Yazıya başlarken “Kadın gücü dünyadaki etkisini arttırmaya devam ediyor” diye bir cümle kuracak oluyorum, kendi kurduğum cümle bile bana yabancı geliyor. Öyle ya, sayıları ülkemizde az olsa da erkek ve kadın eşitliğini benimseyip, diğer türlüsünü garip bulanlarımız da var. Ama bu sorun ciddi anlamda sadece ülkemizin sorunu değil. Roma’da katıldığım bir panelde Altın Çağ’da geçen yeni dizisi The Alienist’den bahseden Dakota Fanning’in ağzından “O dönemde kadınların neler çektiğini iyi anlıyorum ama 2018’de bile bu eşitsizliğin var olması çok ürkütücü” minvalinde cümlenin dökülmesi beni şaşırtıyor.
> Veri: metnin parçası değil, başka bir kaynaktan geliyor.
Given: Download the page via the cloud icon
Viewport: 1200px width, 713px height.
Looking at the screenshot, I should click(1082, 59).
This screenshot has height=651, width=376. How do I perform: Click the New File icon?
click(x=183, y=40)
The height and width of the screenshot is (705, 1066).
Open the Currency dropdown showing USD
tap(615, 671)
Bir başka hikayemde Lucy Liu ile röportaj yaparken, yeni dizisi Luck Cage’in bir bölümünü yönetmesi hakkında soru sorduğumda güzel oyuncunun ağzından “Kadınların da aksiyon filmlerini yönetebileceğini göstermek adına yaptığım işe çok değer veriyorum…” Kendi ülkemin kadın erkek eşitliğini hakkında ne durumda olduğunu biliyorum ama milyon dolarlara imza atan güçlü kadınların bile bu eşitsizlikten bahsetmesi konuyu daha da derinleştiriyor.
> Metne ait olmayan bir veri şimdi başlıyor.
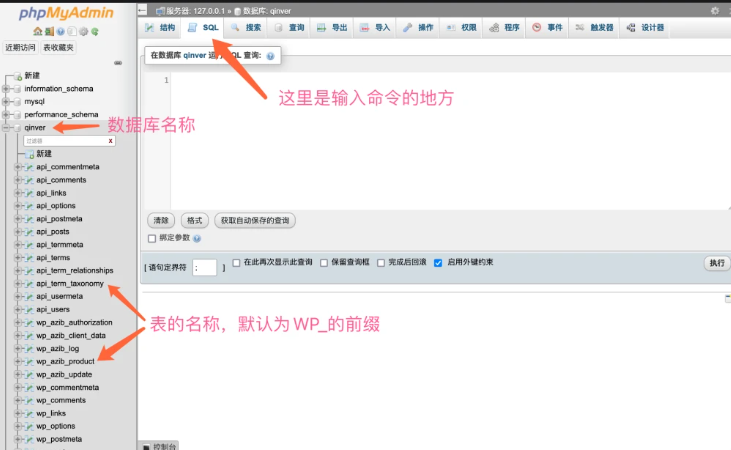This screenshot has width=731, height=450.
Task: Clear the filter with the red X
Action: (110, 141)
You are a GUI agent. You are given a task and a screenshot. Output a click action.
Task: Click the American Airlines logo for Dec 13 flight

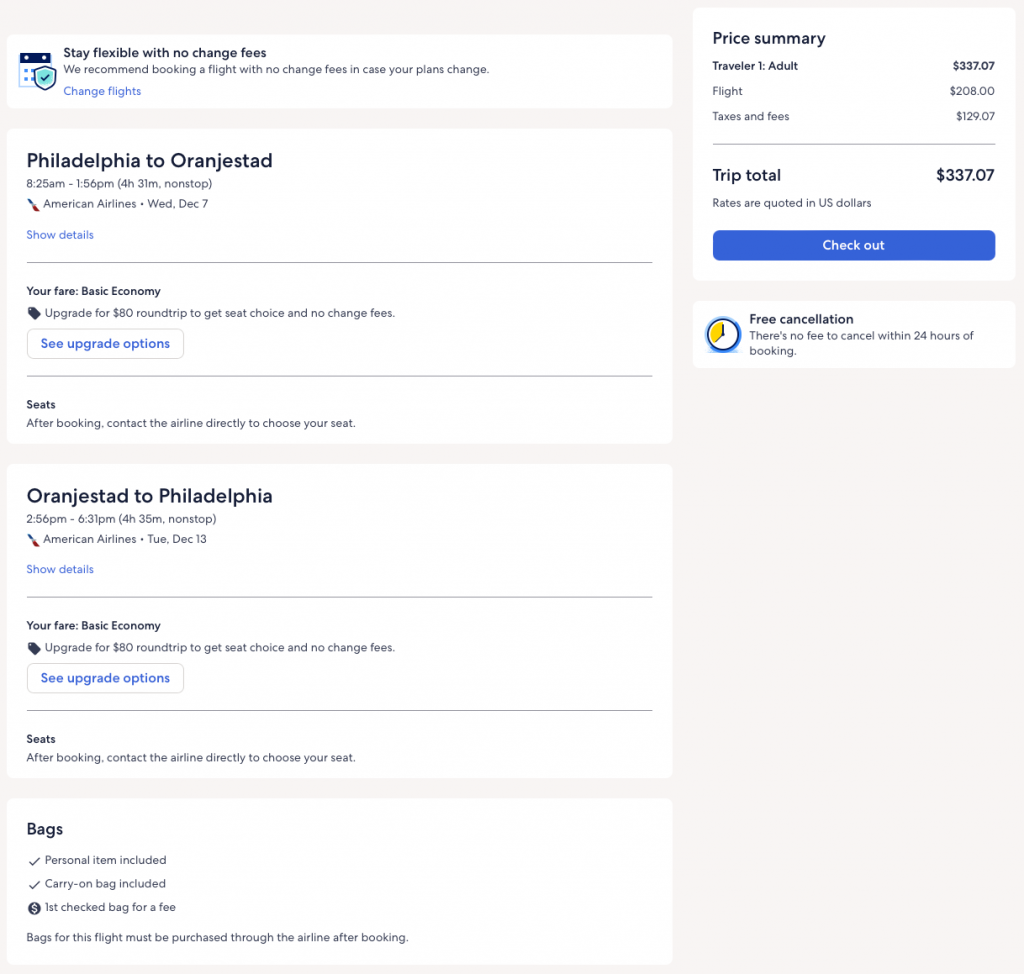(x=34, y=539)
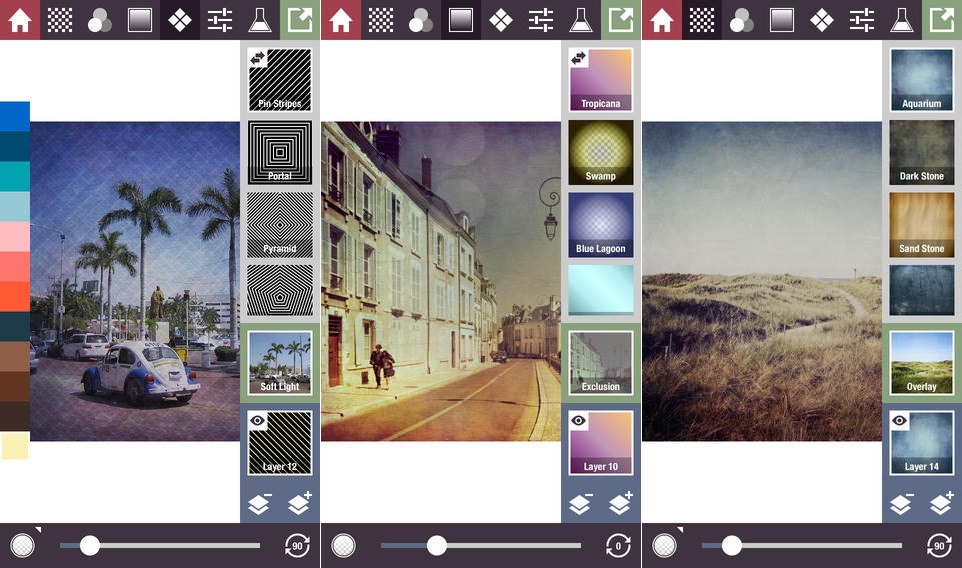Toggle Layer 14 visibility eye icon
Viewport: 962px width, 568px height.
coord(900,422)
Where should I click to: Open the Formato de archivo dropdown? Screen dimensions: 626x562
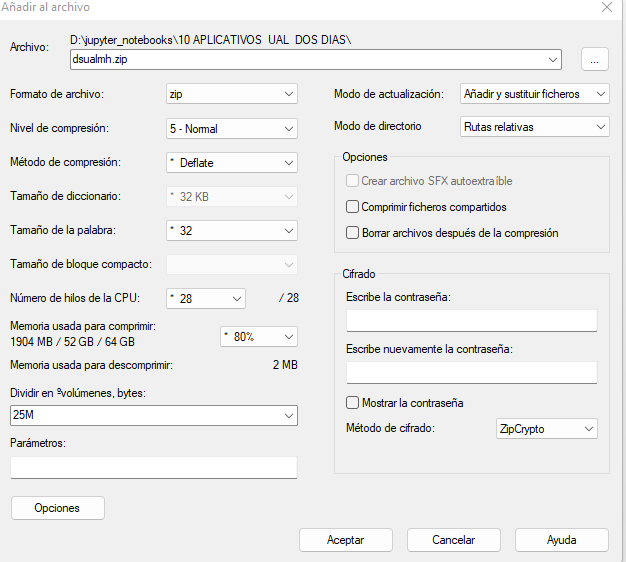(231, 94)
Hepimizin canına tak eden olaylar yaşadığımız şu günlerde “Bir isyan başlasın artık / Kendini üstün sananlara” sözüyle durumumuzu özetleyen ve güç veren bir şarkı var aramızda; Bastırın Kızlar. Sertab Erener’in yeni single’ı olan bu şarkının sözleri Can Bonomo tarafından yazılmış hatta. Tom Waits, Iggy Pop, Elvis Castello gibi efsanevi isimlerle çalışan ve 7 kez Grammy’e aday olan Joel Hamilton tarafından mix’lenen şarkının düzenlemesinden Emre Kula var. Emre Kula’nın sert hatları ve Sertab Erener’in mükemmel vokaliyle birleşince ortaya çıkan sonuç bir marşın ötesinde. Sertab Erener ve Emre Kula’nın rock hareketi Oceans of Noise ise 27 Temmuz’da Küçükçiftlik Park’ta sahne alacak olan Joe Satriani’nin alt grubu olarak çıkacak. Gecede Pentagram’ın da sahne alacağını söylersem Sertab ve Emre’nin rockseverliği daha iyi anlaşılabilir belki. Sertab içindeki rock ruhunu bu grupla doyuma ulaştırıp kendi şarkılarına pek bulaştırmadığı sürece hiçbir problem yok.

Yunan Adası demişken

Bugün vizyona giren Mamma Mia’nın ikinci bölümünü izlemeye başladığımda ilk önce yoğun olarak gözlerim Merly Streep’i aradığı için filme odaklanamadım. Ama sonrasında müthiş Yunan Adası Skolopes’da (Kalokairi) gerçekleştirilen çekimlere sıra geldi ki, işte o ara çoktan hipnotize olmuştuk bile. İlk filmin de aynı adada çekilmesinin ardından büyük patlama yaşayan Skolopes, misafirleri arttıkça yükselen otel ve restoran fiyatları ama buna endeksli olarak gelişen gece hayatı ve doğal alandaki sahilleri ile popülerliğine popülerlik katacak. Filme gelince, dediğim gibi ilk yarıda baskın kadın Merly Streep’i arıyorsunuz ama sonrasında kendinizi filme kaptırıyorsunuz. Hele bu bölümün starı Cher’in olaya dahil olmasıyla Mamma Mia 2 iyice yükseliyor. Modası asla geçmeyecek olan ABBA şarkıları ise her zamanki gibi ışıl ışıl. İlk filmdeki kadar yükselmeseniz de ada hayatı, günlük mucizeler ve deniz havası iyi geliyor.

Festival ayağımıza geldi

Euro alıp başını gidince yabancı festivalleri takip etmek zorlaştı tabii. Sahil şeridinde sağlam festivaller yapılırken İstanbul’da kalanlar da unutulmadı. Hafta sonu Kilyos Suma Beach’te toplanacak olan elektronik müzik severler Big Burn Festivali ile birlikte konaklamalı bir tatil keyfi de yaşayabilecek. Hiç çadır deneyimimim olmadığı için bu sıcakta nasıl baş edilir bilmiyorum ama güzel müzik dinlemek için Suma Beach’te buluşulacağı kesin. Günübirlik gelenlerin de kendi araçları yerine servis yapan shuttle’ları kullanarak gelmesini tavsiye edebilirim. O kadar eğlenip, güneş ve denizde yorulduktan sonra araba ile şehre dönmek kabus olabiliyor. Cumartesi gecesi Furkan Kurt’u, Pazar günü de Claptone’u dinlemeden yollara düşmeyin sakın!